Friday 03 Apr 2020 | 00:15 | SYDNEY
Friday 03 Apr 2020 | 00:15 | SYDNEY

Fiji: The limits of sanctions


Jenny Hayward-Jones


23 December 2008 08:43

The vexed question of what to do about Fiji is likely to be a high priority for policy makers in Canberra, Wellington, and Pacific Island capitals when they return from a brief Christmas break. Pacific Islands Forum leaders are due to meet in Port Moresby on 27 January to discuss their next move in relation to Fiji.

This piece by Anthony Bergin in The Australian of 20 December proffered some suggestions for changes in Australian policy towards Fiji. Although I agree with him for the most part, I suspect Anthony’s proposals will be anathema to the Australian Government. In an environment where Commodore Bainimarama has become increasingly authoritarian, Canberra will be in no mood to offer rewards to his interim government. 

Anthony suggests relaxing the wider travel bans as a gesture of goodwill, maintaining bans only on Bainimarama’s closest associates. The ANU’s Jon Fraenkel has also suggested softening the travel bans because they have only helped entrench the interim government. I concur with both of them, but realistically, neither the Australian nor New Zealand Governments can announce they will drop the travel bans now. 
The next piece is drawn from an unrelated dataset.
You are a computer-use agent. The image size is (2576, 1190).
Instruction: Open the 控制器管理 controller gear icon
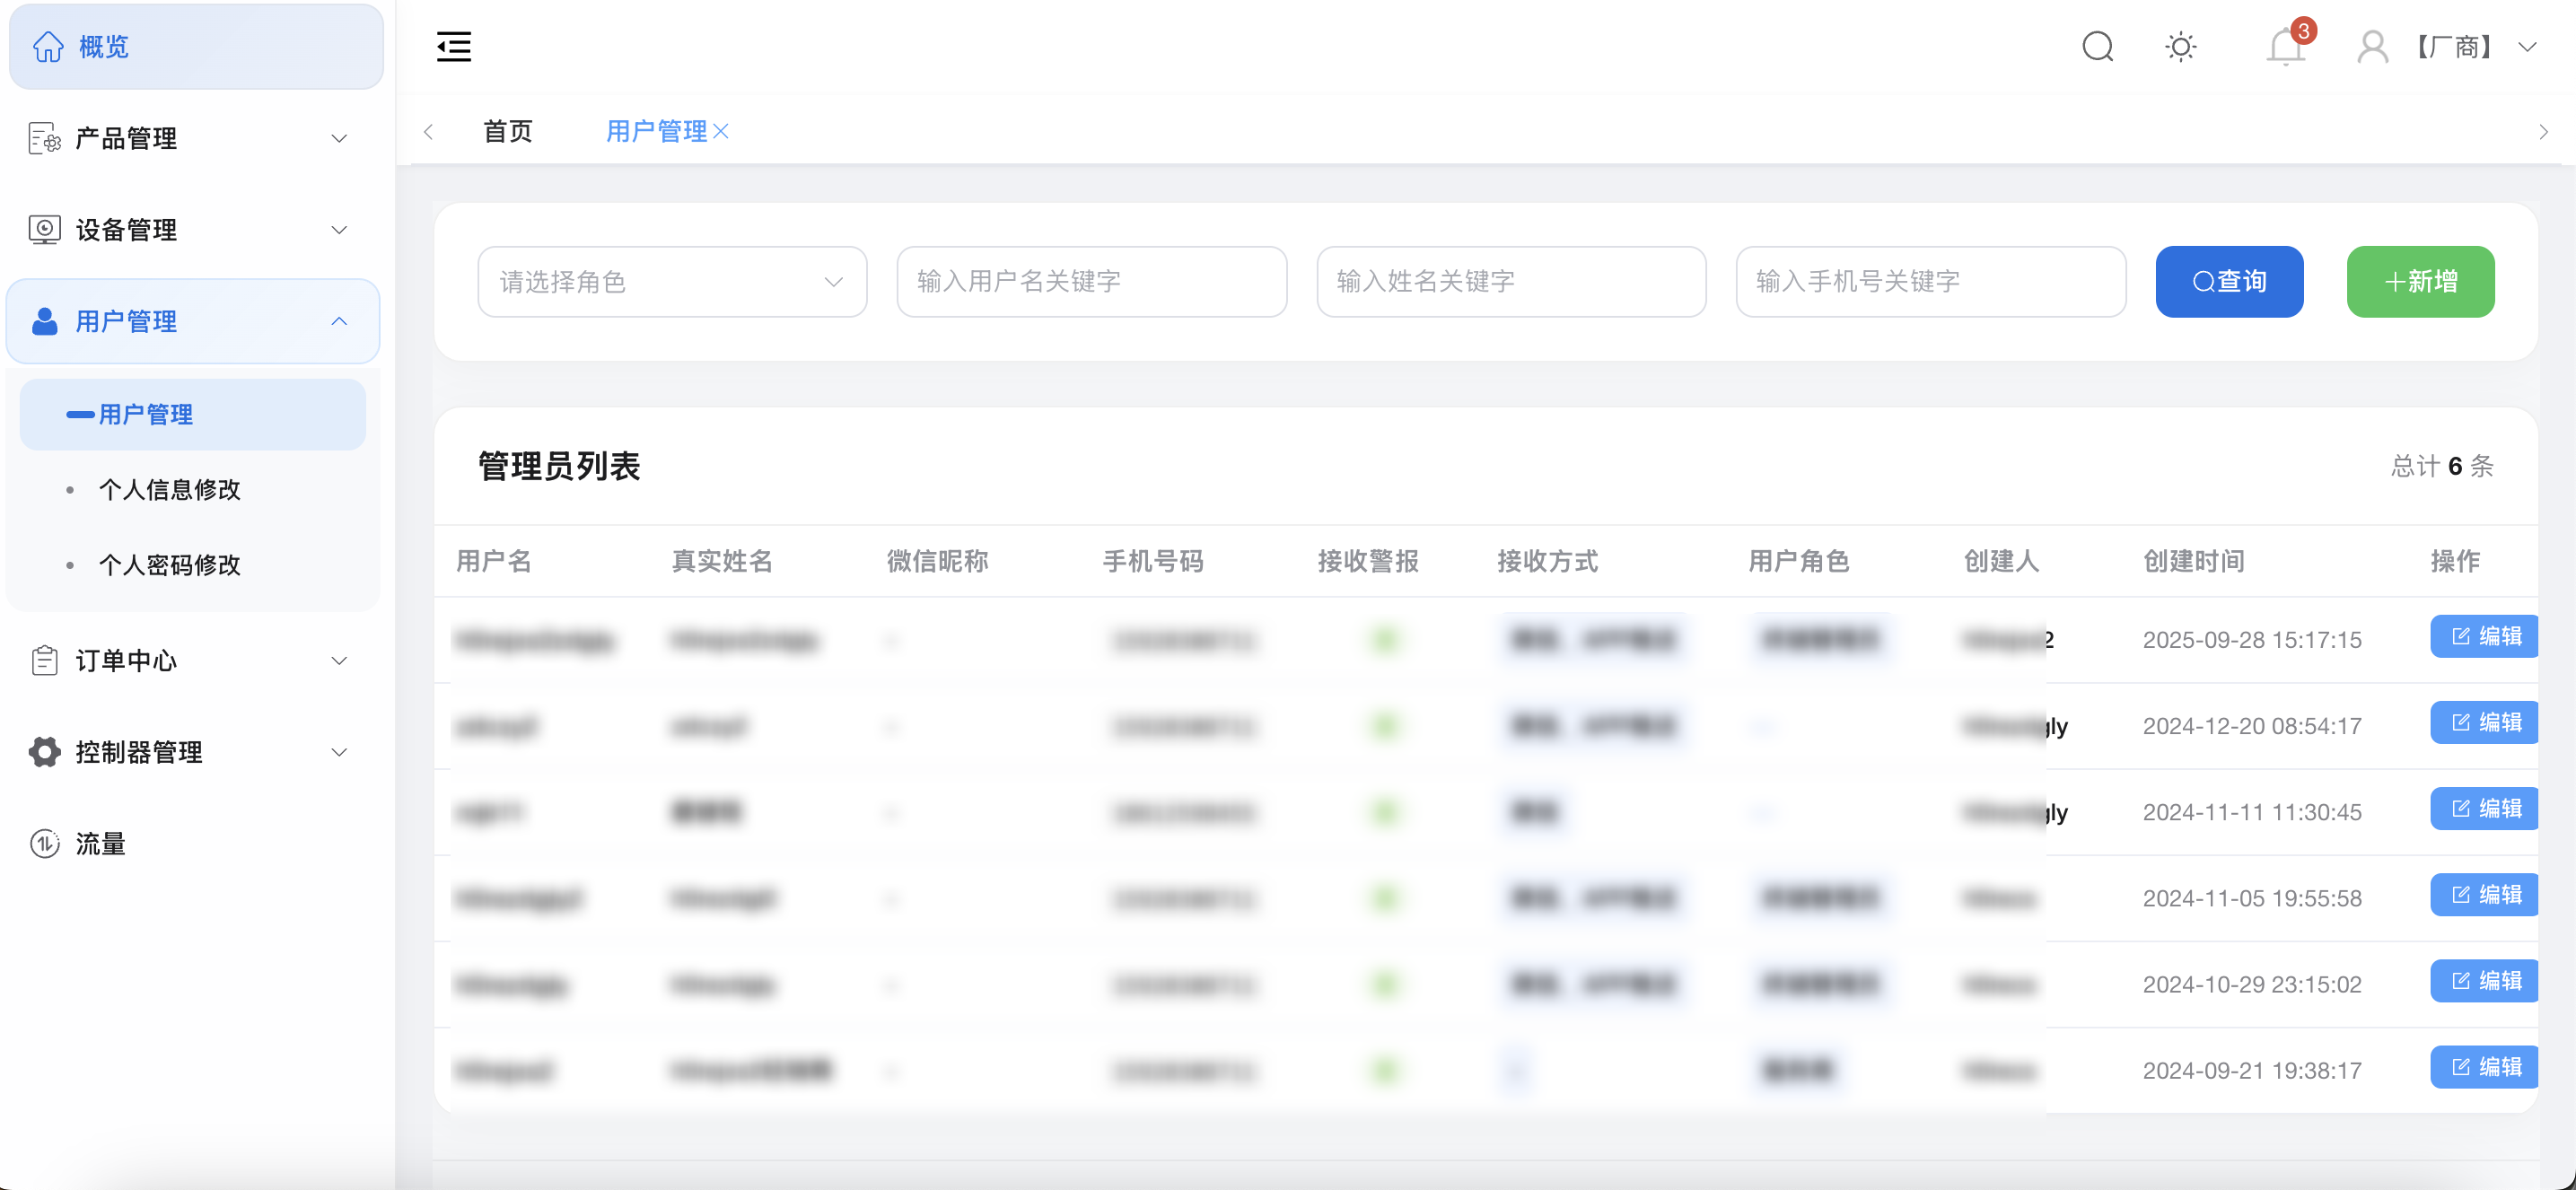point(44,751)
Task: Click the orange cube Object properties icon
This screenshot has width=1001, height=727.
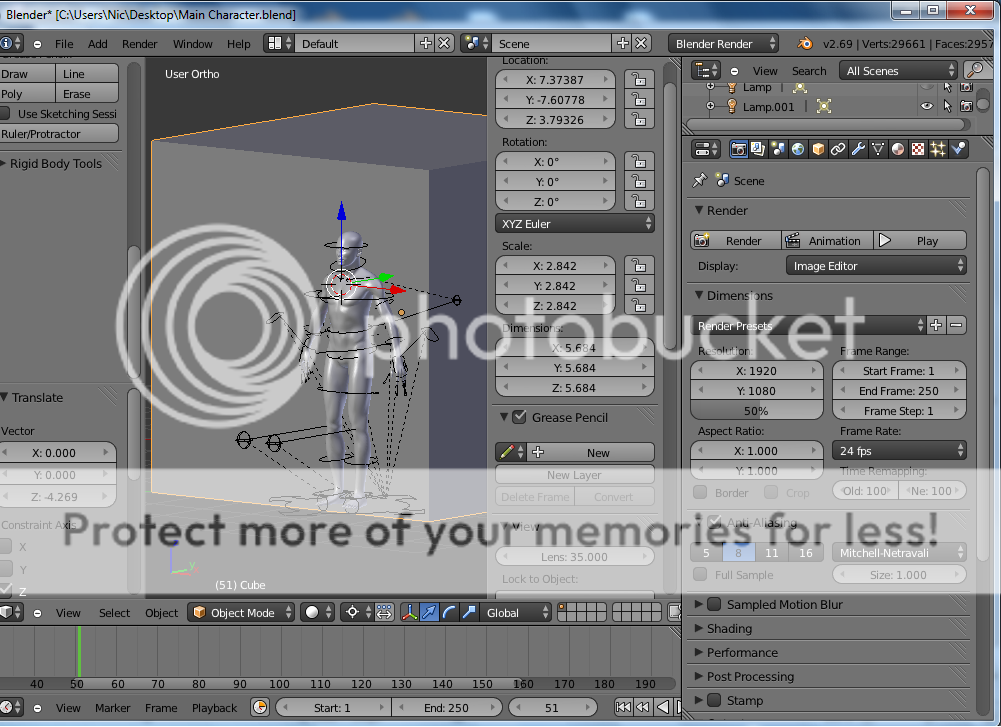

The travel bans were applied when Canberra and Wellington had to demonstrate official disapproval of the 2006 coup. The Howard Government terminated defence cooperation with Fiji and pared back the aid program a little. Other options, such as terminating the aid program and imposing trade sanctions, would have punished ordinary people in Fiji and hurt Australian businesses. At the time, the limited travel bans were a reasonable and low cost response to an illegal coup, even if their impact two years down the track has not been helpful. 
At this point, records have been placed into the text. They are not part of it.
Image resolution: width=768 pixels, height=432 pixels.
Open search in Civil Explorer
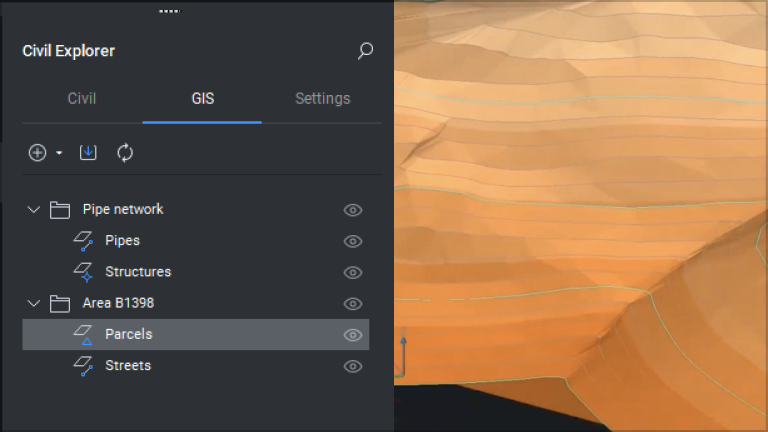click(x=365, y=50)
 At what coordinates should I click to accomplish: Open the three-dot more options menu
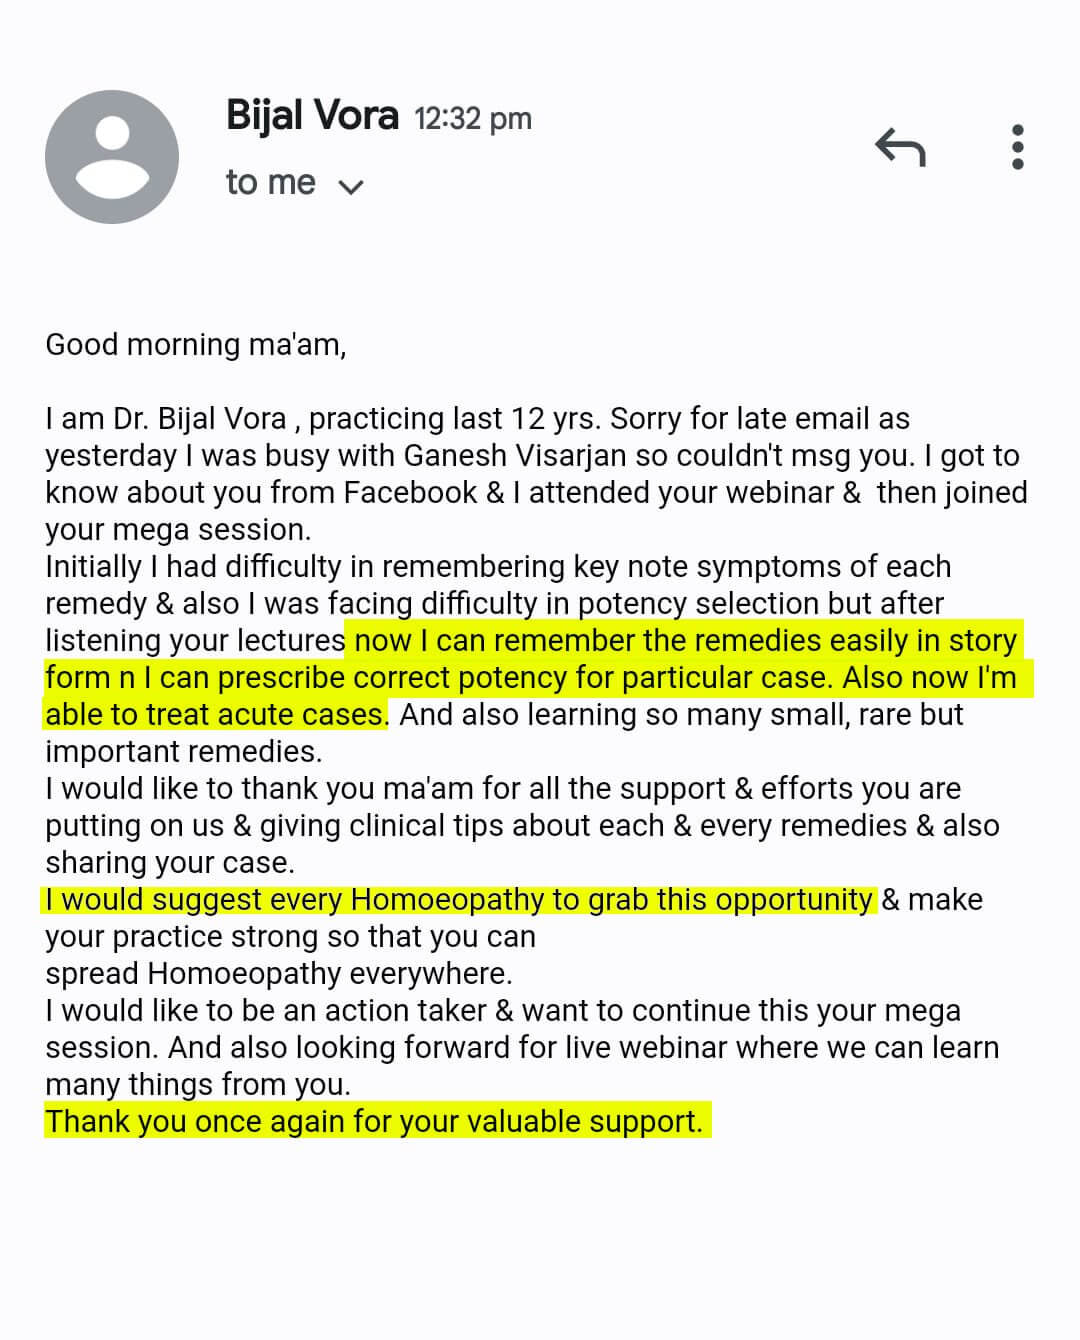coord(1017,147)
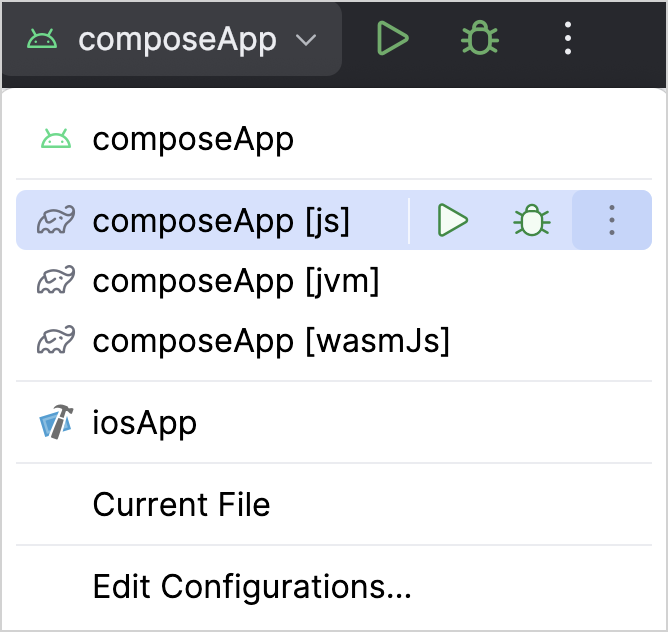Viewport: 668px width, 632px height.
Task: Click the Gradle elephant icon for composeApp [wasmJs]
Action: pos(56,341)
The Rudd Government’s capacity to remove the travel bans, even if disposed to do so, has been constrained by its interest in acting in concert with New Zealand. Helen Clark was a strong proponent of travel bans and undoubtedly would have encouraged Rudd to continue the Howard Government’s policy. It has been vital for the region’s unity that its two major powers are aligned, and the interim government in Fiji would relish any breach of solidarity between Australia and New Zealand.

John Key’s new government in Wellington could have considered talking to Canberra about jointly relaxing travel bans had it not been hit with a diplomatic crisis in its first weeks of office. The interim government in Fiji has only just backed away from a threat it made last week to expel New Zealand’s Acting High Commissioner Caroline McDonald if Wellington did not grant a study visa to the son of the official secretary to the Fiji President. 
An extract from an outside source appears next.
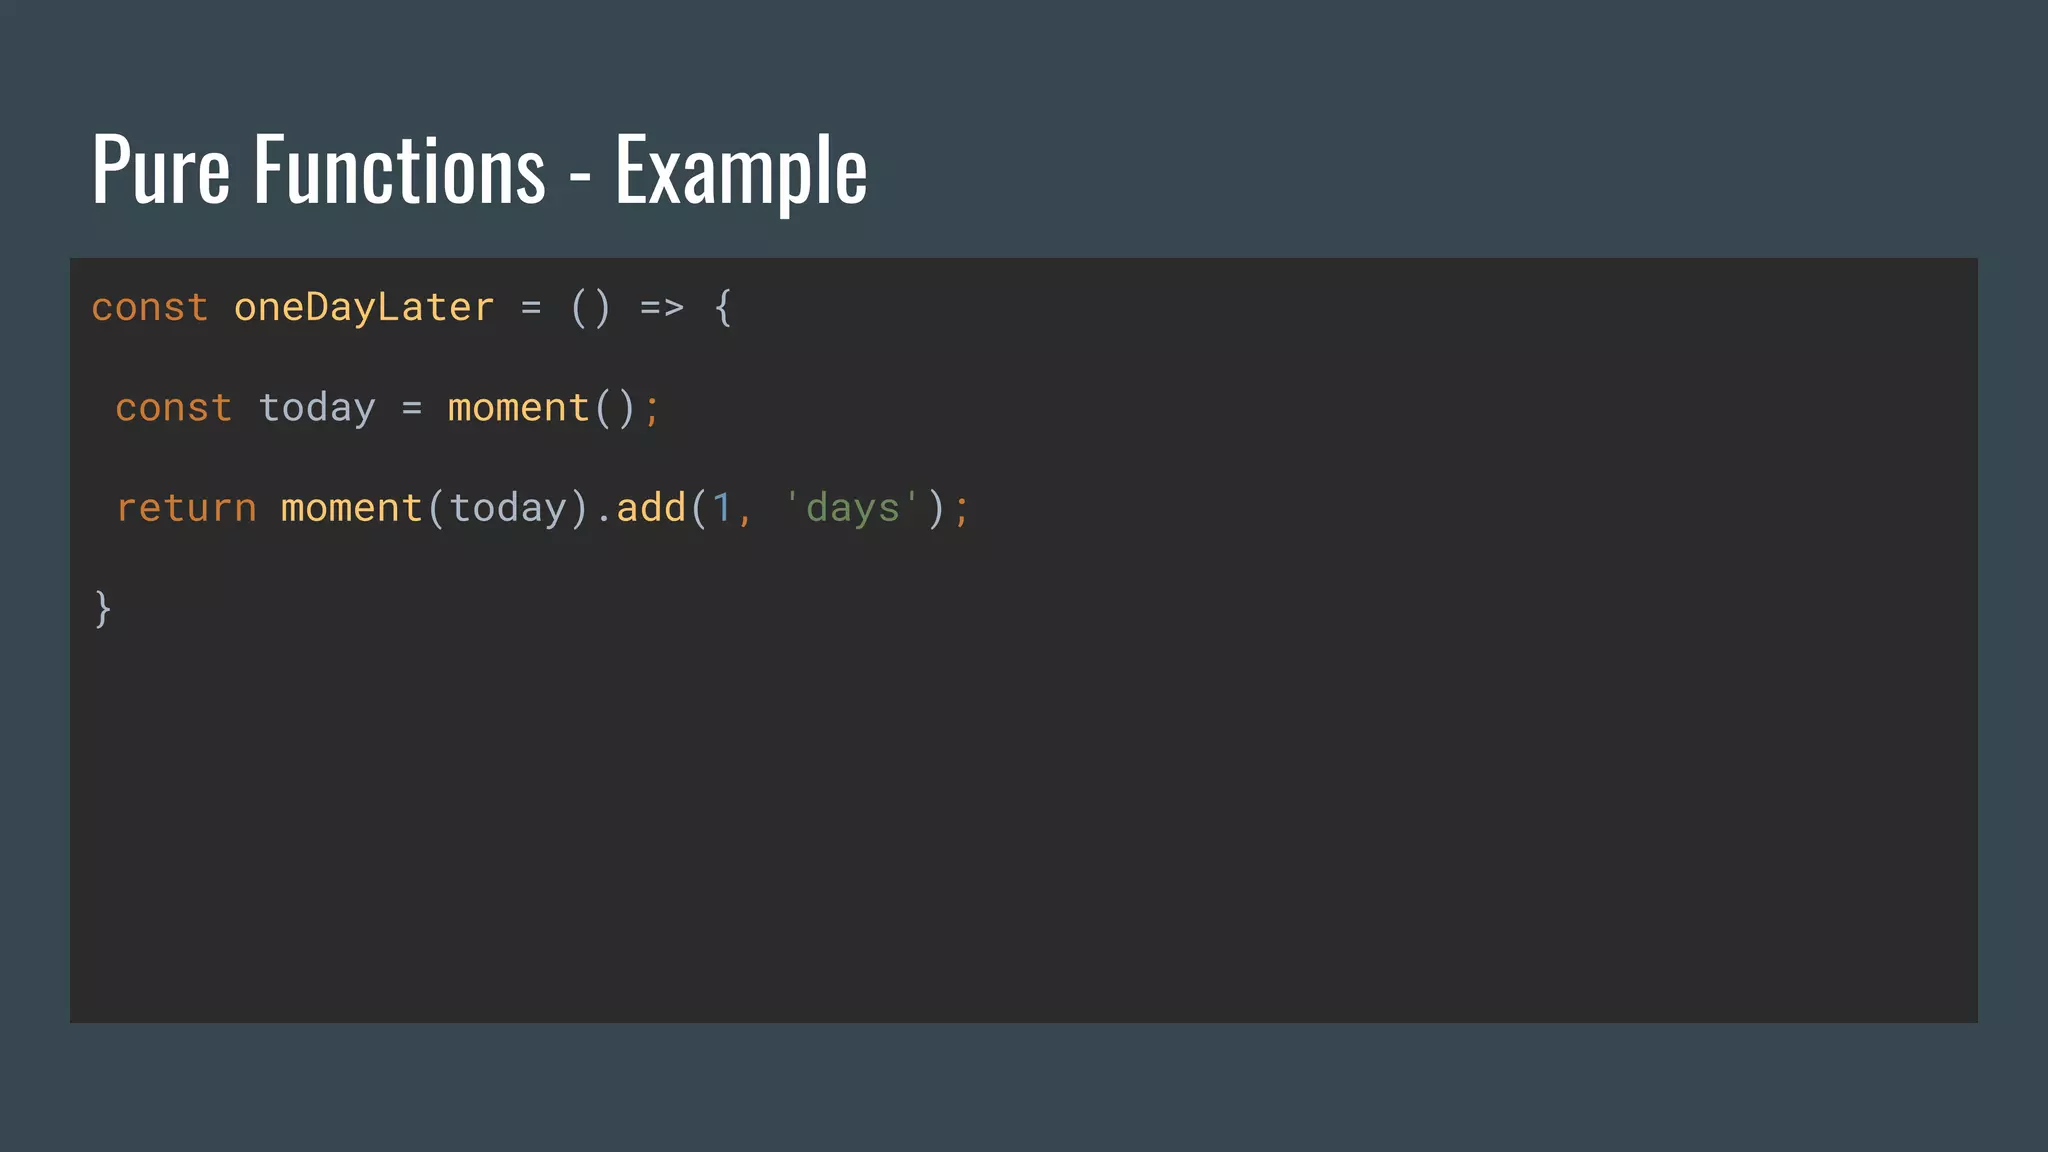Select the 'oneDayLater' function name

(364, 308)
Any change to New Zealand policy now would be seen by New Zealand voters as capitulation to blackmail, and portrayed by the interim government in Suva as a victory of the Commodore’s perverse diplomacy. Stephen Smith has backed New Zealand’s travel bans policy and reiterated his belief that travel bans are 'very effective devices in putting pressure on the interim Fiji government to return and restore Fiji to democracy.'

While no public carrot can be offered in relation to the travel bans, Canberra and Wellington could, internally and without any fanfare, determine to take a more generous approach to the application of the travel bans to relatives of interim government officials. 

I understand there is no publicly available list of banned individuals and each application is considered on its merits. The rather opaque nature of decision-making processes in Australian immigration, the large number of applications (over 22,000 Fiji temporary visitor arrivals in Australia were recorded in 2007-08) and the interim government’s limited resources will make it difficult for it to track any trends towards greater leniency. Fewer visa refusals would give Bainimarama fewer excuses to claim Fiji was being victimised, without being able to claim victory from a public sign of retreat by Australia and New Zealand.

I am increasingly unconvinced that Australia, or for that matter, any external power, has the capacity to influence developments in Fiji. It is easy to say that Australian and regional policy towards Fiji has failed, but this focus on the inadequacy of foreign policy tools diverts attention from the real failure – that of Fiji’s interim government to address the needs of the Fiji population. Regional policy makers might refocus on what needs to happen within Fiji over the next year to generate a democracy that works for Fiji rather than toying with radical realignments to the policies of regional capitals.